Serena, having more strength of character than Fanny, did not wilt under the trials that beset her, but tried to overcome boredom by throwing herself even more energetically, and much to her cousin’s dismay, into the Milverley affairs. Could she but have found a congenial companion with whom to exchange ideas, she might have refrained, but no such person seemed to exist in the immediate neighbourhood. She became increasingly impatient with Fanny; and the very fact that she seldom allowed her exasperation to appear exacerbated it. There were even days when she felt that she and Fanny conversed in different languages, and that she might almost have preferred to have been cooped up with her aunt. She would have found herself opposed to nearly every one of Lady Theresa’s opinions; but Fanny had no opinions. When Lady Theresa, an accomplished and conscientious correspondent, wrote that Lady Waldegrave was dying of water on the chest, Fanny could be interested, and would discuss the sad news at far greater length than Serena thought necessary; but when lady Theresa informed her niece that retrenchment was all the cry now, and that it was an open secret the Opposition meant to launch an attack on the tax on income which the nation had endured for ten years, some saying that it would be proposed that the two shillings in the pound now exacted should be reduced by as much as half, Fanny had nothing to say beyond a vague: “Oh!” As for Lavallette’s rescue by three British subjects, which, Lady Theresa asserted, was at the moment the only topic to be hotly discussed, she thought an escape very exciting, but never reached the smallest understanding o[ the wider aspects of the case.

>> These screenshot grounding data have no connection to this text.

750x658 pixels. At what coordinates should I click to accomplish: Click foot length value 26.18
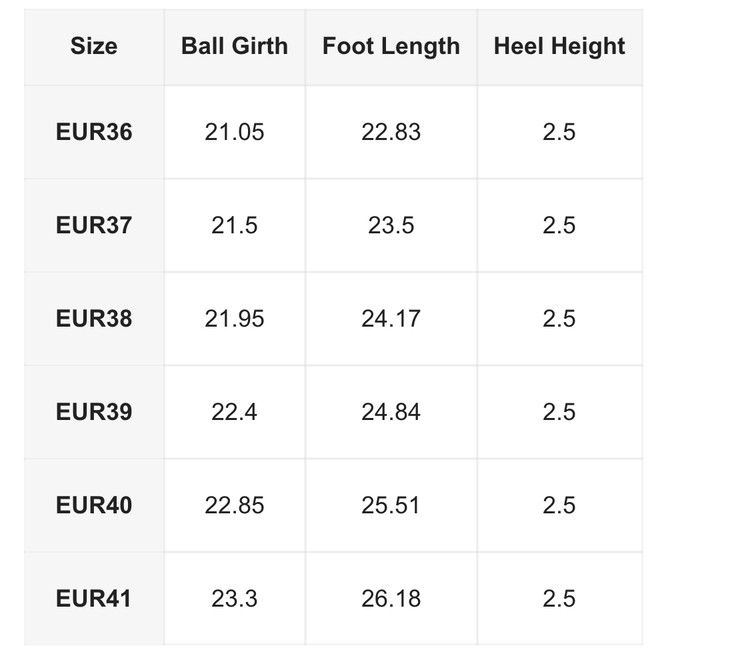pyautogui.click(x=391, y=599)
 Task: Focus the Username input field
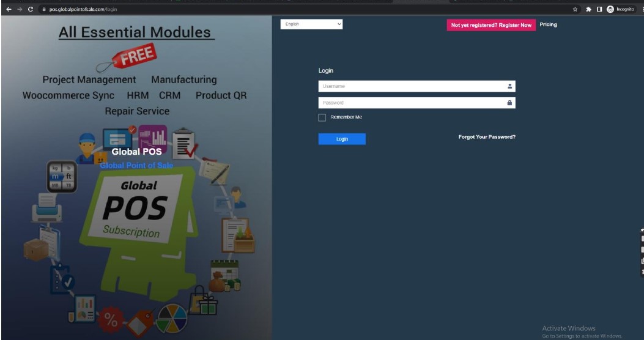410,86
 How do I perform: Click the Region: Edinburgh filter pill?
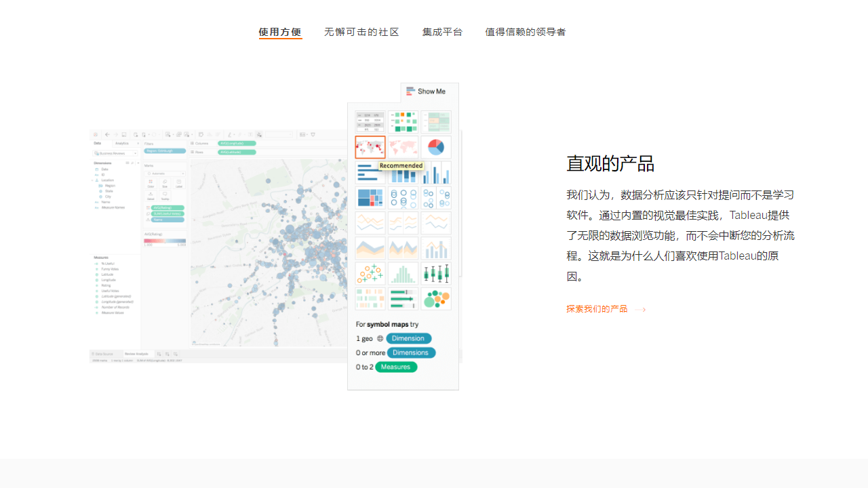[165, 150]
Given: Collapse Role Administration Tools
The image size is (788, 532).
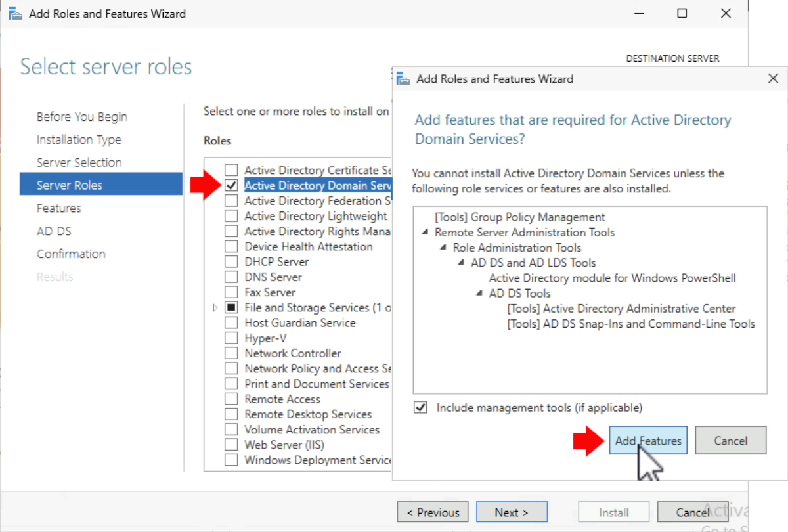Looking at the screenshot, I should point(444,248).
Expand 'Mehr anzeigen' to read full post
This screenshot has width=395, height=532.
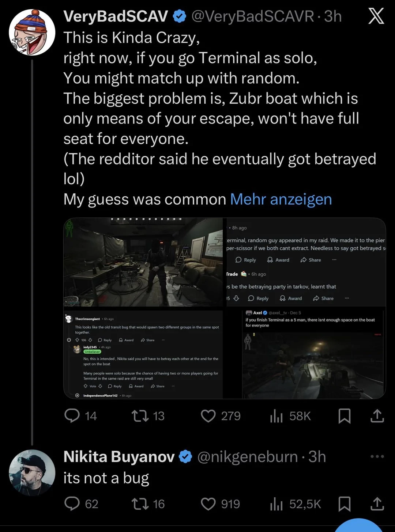point(281,199)
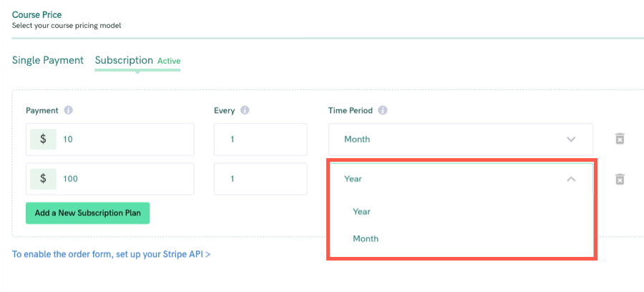The height and width of the screenshot is (292, 644).
Task: Click the payment field containing 100
Action: pyautogui.click(x=110, y=179)
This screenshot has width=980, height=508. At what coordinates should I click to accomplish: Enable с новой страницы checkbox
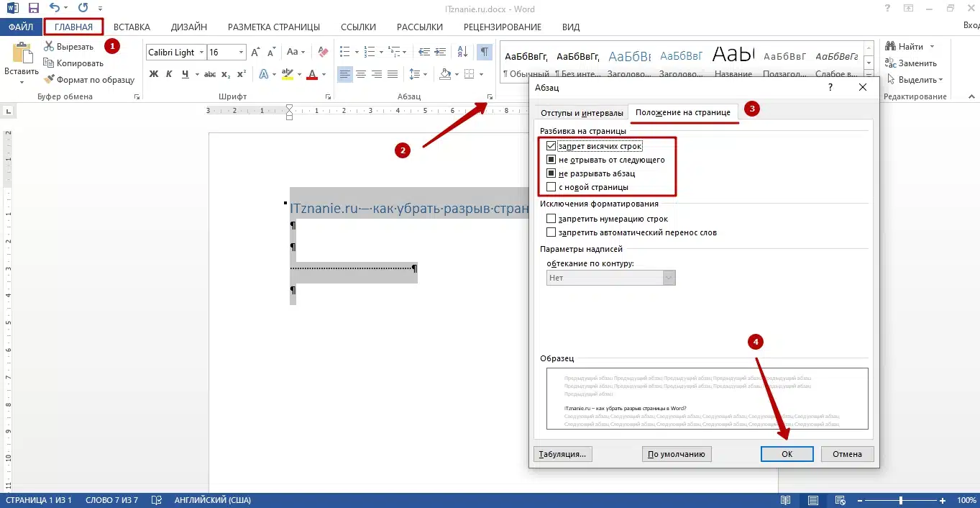[551, 187]
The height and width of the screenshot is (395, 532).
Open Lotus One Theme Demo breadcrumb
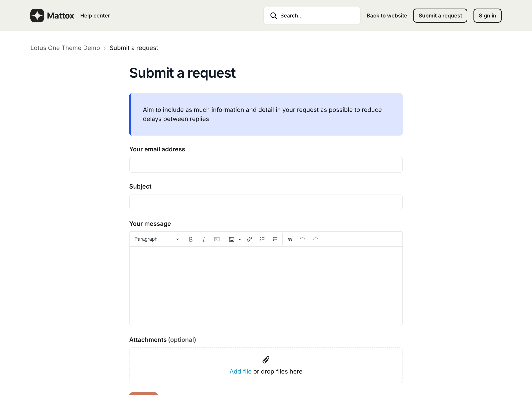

Serena was beginning to think that she could even welcome Rotherham in his most quarrelsome mood when the post brought her a letter from him. It informed her in the curtest terms that Probate having at last been obtained, he should call at the Dower House some time during the following week, when he expected to be at Claycross, to explain to her the arrangements which had been made to enable her to draw her allowance as and when she should require it. He was hers, etc., Rotherham.

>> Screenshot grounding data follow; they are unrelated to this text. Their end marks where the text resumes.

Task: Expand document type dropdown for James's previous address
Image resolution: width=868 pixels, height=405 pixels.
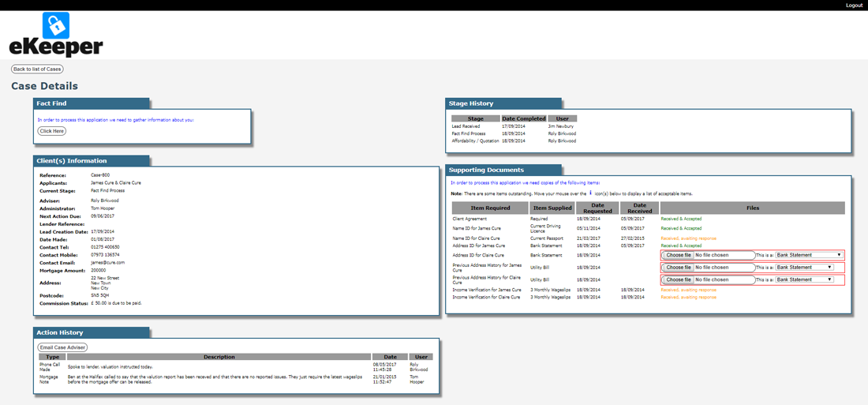Action: [x=804, y=268]
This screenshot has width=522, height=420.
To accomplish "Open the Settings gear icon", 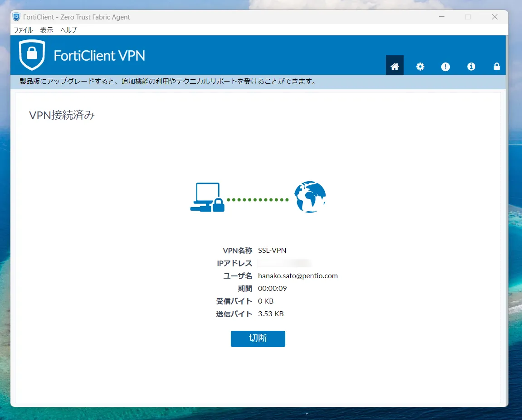I will tap(420, 66).
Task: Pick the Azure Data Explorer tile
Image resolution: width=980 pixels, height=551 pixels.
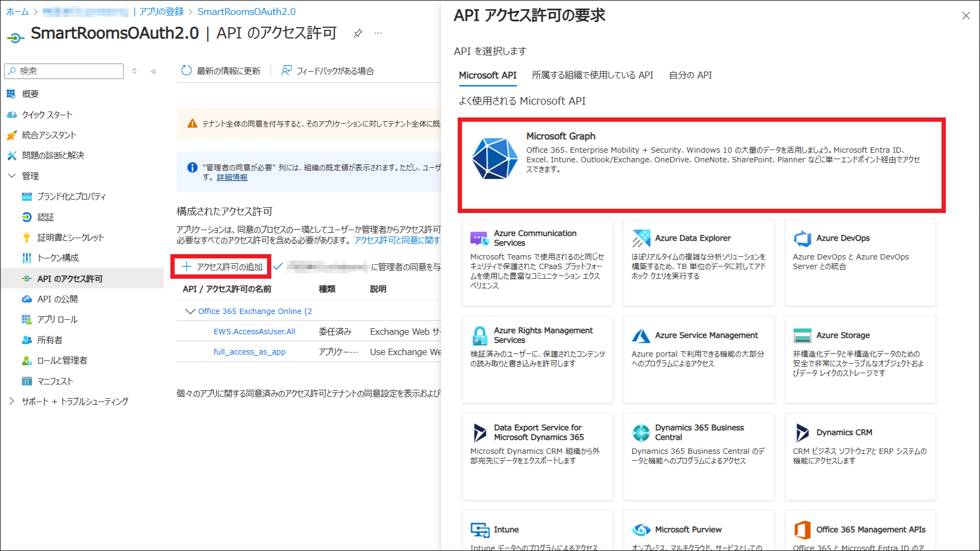Action: (699, 262)
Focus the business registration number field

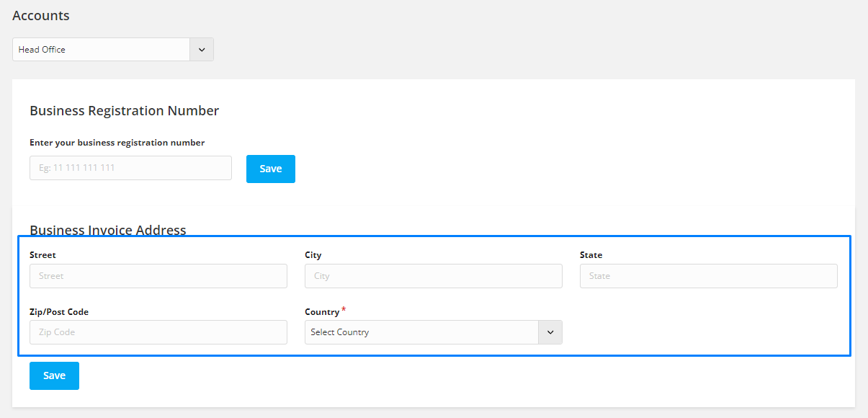pyautogui.click(x=130, y=168)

“Oh, good God, still in the sullens!” exclaimed Serena disgustedly tossing the single sheet on to the fire. “And what does he mean by saying coolly that he will call here some time next week? If he comes without having the civility first to discover when it will be convenient for us to receive him, Lybster shall say that we are neither of us at home! I will not endure his high-handed ways!”

Fanny looked alarmed, but, fortunately for her peace of mind, circumstances made it impossible for this amiable plan to be put into execution. Rotherham drove himself over from Claycross in his curricle, reaching the entrance to the grounds of the Dower House just as Serena, mounted on her mare, approached it from the opposite direction.

Rotherham reined in, and waited for her to come up. She was looking extremely handsome, in a severe black beaver hat of masculine style, with a high crown and a stiffly curled brim, but the expression on her face was decidedly stormy. Perceiving it, Rotherham instantly said: “Good morning, Serena. Who is the latest unfortunate to have incurred your displeasure?”

“My cousin,” she replied curtly. “It is apparently enough for him to discover that some practice has been the custom at Milverley for years for him to overset it!”

“I pity him!” he said.

Her smouldering eyes, which had been running over the points of the two well-matched bays harnessed to his curricle, lifted to his face, and narrowed. “Is Lady Spenborough expecting you?” she demanded. “She has not told me so, and I have had no letter from you since the one you wrote to inform me that you were coming to Claycross.”

“You could hardly have done so, since I have not written another to you.”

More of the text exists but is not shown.